» DIRECTION
Copy out all of the material below line for line, with no changes at all.

» THE DATA
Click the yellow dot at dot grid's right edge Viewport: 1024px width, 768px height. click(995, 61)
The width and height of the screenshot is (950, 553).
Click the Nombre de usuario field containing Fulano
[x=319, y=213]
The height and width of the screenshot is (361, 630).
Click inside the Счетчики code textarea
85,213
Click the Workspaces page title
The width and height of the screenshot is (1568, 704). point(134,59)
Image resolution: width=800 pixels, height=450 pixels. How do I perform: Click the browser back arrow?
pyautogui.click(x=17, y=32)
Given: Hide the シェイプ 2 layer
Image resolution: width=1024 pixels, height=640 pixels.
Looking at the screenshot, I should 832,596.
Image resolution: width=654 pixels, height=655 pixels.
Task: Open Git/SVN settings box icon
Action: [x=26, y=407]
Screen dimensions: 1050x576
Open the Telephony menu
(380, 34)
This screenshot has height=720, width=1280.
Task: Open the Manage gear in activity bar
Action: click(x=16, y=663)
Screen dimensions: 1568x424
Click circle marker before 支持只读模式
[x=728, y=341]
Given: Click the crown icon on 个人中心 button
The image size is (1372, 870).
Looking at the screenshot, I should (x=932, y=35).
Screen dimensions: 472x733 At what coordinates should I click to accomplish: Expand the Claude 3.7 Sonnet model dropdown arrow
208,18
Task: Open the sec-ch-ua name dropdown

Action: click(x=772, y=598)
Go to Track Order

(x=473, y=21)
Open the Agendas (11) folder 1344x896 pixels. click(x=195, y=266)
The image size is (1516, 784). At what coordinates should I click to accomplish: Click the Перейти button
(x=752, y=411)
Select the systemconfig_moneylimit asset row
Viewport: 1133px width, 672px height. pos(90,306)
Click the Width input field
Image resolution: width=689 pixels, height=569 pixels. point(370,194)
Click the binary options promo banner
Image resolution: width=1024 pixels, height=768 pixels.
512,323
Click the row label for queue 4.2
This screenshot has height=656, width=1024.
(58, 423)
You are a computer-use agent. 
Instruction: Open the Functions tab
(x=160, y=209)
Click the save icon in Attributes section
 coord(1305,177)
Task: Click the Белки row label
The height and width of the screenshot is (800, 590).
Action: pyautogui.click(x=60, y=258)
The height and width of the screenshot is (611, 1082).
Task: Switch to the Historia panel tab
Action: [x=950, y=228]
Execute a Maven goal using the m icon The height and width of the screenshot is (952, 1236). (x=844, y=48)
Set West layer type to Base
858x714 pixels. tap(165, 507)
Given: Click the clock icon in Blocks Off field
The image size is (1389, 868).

» TASK OUTPUT
Click the yellow dot at dot grid's right edge Viewport: 1024px width, 768px height. click(995, 61)
The width and height of the screenshot is (950, 553).
Click the Nombre de usuario field containing Fulano
[x=319, y=213]
The height and width of the screenshot is (361, 630).
Click inside the Счетчики code textarea
85,213
Click the Workspaces page title
The width and height of the screenshot is (1568, 704). point(134,59)
Image resolution: width=800 pixels, height=450 pixels. How do I perform: Click the browser back arrow?
pyautogui.click(x=17, y=32)
Given: Hide the シェイプ 2 layer
Image resolution: width=1024 pixels, height=640 pixels.
Looking at the screenshot, I should 832,596.
Image resolution: width=654 pixels, height=655 pixels.
Task: Open Git/SVN settings box icon
Action: [x=26, y=407]
Screen dimensions: 1050x576
Open the Telephony menu
(380, 34)
This screenshot has height=720, width=1280.
Task: Open the Manage gear in activity bar
Action: click(x=16, y=663)
Screen dimensions: 1568x424
Click circle marker before 支持只读模式
[x=728, y=341]
Given: Click the crown icon on 个人中心 button
The image size is (1372, 870).
Looking at the screenshot, I should (x=932, y=35).
Screen dimensions: 472x733 At what coordinates should I click to accomplish: Expand the Claude 3.7 Sonnet model dropdown arrow
208,18
Task: Open the sec-ch-ua name dropdown

Action: click(x=772, y=598)
Go to Track Order

(x=473, y=21)
Open the Agendas (11) folder 1344x896 pixels. click(x=195, y=266)
The image size is (1516, 784). At what coordinates should I click to accomplish: Click the Перейти button
(x=752, y=411)
Select the systemconfig_moneylimit asset row
Viewport: 1133px width, 672px height. pos(90,306)
Click the Width input field
Image resolution: width=689 pixels, height=569 pixels. point(370,194)
Click the binary options promo banner
Image resolution: width=1024 pixels, height=768 pixels.
512,323
Click the row label for queue 4.2
This screenshot has height=656, width=1024.
(58, 423)
You are a computer-use agent. 
Instruction: Open the Functions tab
(x=160, y=209)
Click the save icon in Attributes section
 coord(1305,177)
Task: Click the Белки row label
The height and width of the screenshot is (800, 590).
Action: pyautogui.click(x=60, y=258)
The height and width of the screenshot is (611, 1082).
Task: Switch to the Historia panel tab
Action: [x=950, y=228]
Execute a Maven goal using the m icon The height and width of the screenshot is (952, 1236). (x=844, y=48)
Set West layer type to Base
858x714 pixels. tap(165, 507)
Given: Click the clock icon in Blocks Off field
The image size is (1389, 868).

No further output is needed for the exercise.